Being Wrong: Adventures in the Margin of Error by Kathryn Schulz (Ecco/HarperCollins Publishers. 2010)
This new book about what it means and how it feels to be wrong is both “insightful and delightful.” Shulz wonders why it feels so good to be right, even when what we’re right about has negative consequences (predicting the end of a friend’s relationship is an example given in the book). The first half of the book deals with the “origins” of our fondness for being right; the second half with the “experience.” According to reviewer Daniel Gilbert, what Schulz, a journalist, lacks in specific expertise, she makes up for in breadth, and her voice is: “a warm, witty and welcome presence who confides in her readers rather than lecturing them.” Gilbert doesn’t accuse Schulz of being wrong about anything, but he does lighten the intended impact of the read: “Compelling points are not assembled into necessary conclusions, and so her book ends up being the sum of its parts, but not more.”

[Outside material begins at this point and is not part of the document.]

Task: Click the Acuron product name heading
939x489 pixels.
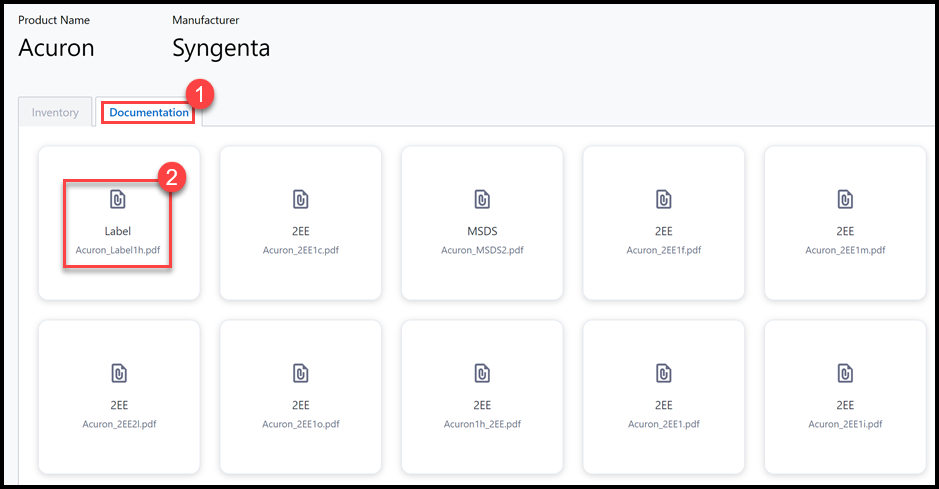Action: pos(56,47)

The Party: The Secret World of China’s Communist Rulers by Richard McGregor (Harper. 2010)
Reviewer Andrew Higgins cites the popular belief that, “China may do lots of things Westerners don’t like, but at least it has dumped communism in all but name,” but in this new book, Richard McGregor, a reporter, argues that, in spite of presenting all the trappings to the contrary—Starbucks—China still runs on well-hidden “Soviet hardware.” Higgins’s initial wonder at how a book on the Communist Party can be at all fresh soon becomes further evidence of McGregor’s central argument: that the Chinese government has, throughout modern history, valued “secrecy as an inviolable principle.” This book provides some new insight into a mysterious world, thanks to McGregor’s connections. Even still, Higgins is impressed by how tight-lipped the interviewees are. But, between interesting “nuggets” and intelligent analysis, McGregor manages to “adds flesh” to the story, exposing “what has become the Chinese Communist Party’s only real ideology: its own survival.”
What Women Want: The Global Marketplace Turns Female-Friendly by Paco Underhill (Simon & Schuster. 2010)
Retail consultant Paco Underhill attempts, with this new book, to explain what women want to fellow marketers (and perhaps some curious men). Among female desires when shopping are “cleanliness, control, safety and considerateness,” and some acknowledgement of the rigorous demands on the modern woman’s time. Reviewer Lisa Bonos thinks it falls a little short: “The mass marketplace is all about generalizations, and he makes plenty of them.” Eventually Underhill concludes that, as consumers, the main difference between men and women is that women are “more demanding.” But, he assures, men also like improvement. They just need women to get it for them.
The Great Silence: Britain From the Shadow of the First World War to the Dawn of the Jazz Age by Juliet Nicolson (Grove Press. 2010)
In her recounting of Britain in the wake of World War I, Juliet Nicholson—the granddaughter the British aristocrat, Vita Sackeville-West—“excels at ferreting out revealing details,” most of them heart wrenching. And though the gruesome reality depicted in her book is now taken for granted, it runs in stark contrast to the forced revelry that, at the time, Britain fitted like a too-small bandage over its giant war wounds. Reviewer Miranda Seymour applauds Nicolson’s focus on physician Harold Gillies, who, in the years following the war, performed more than 11,572 reconstructive surgeries on soldiers who had come close to being killed, and would have been destroyed were it not for the hope Gillies offered. But Seymour has one major qualm with the book: perhaps because of her lineage, Nicolson’s “emphasis is on a privileged class whose sufferings sound trivial in comparison” to that of the ordinary soldier, returned to his family, in Nicolson’s words, as a mass, “no larger than a Sunday roast.”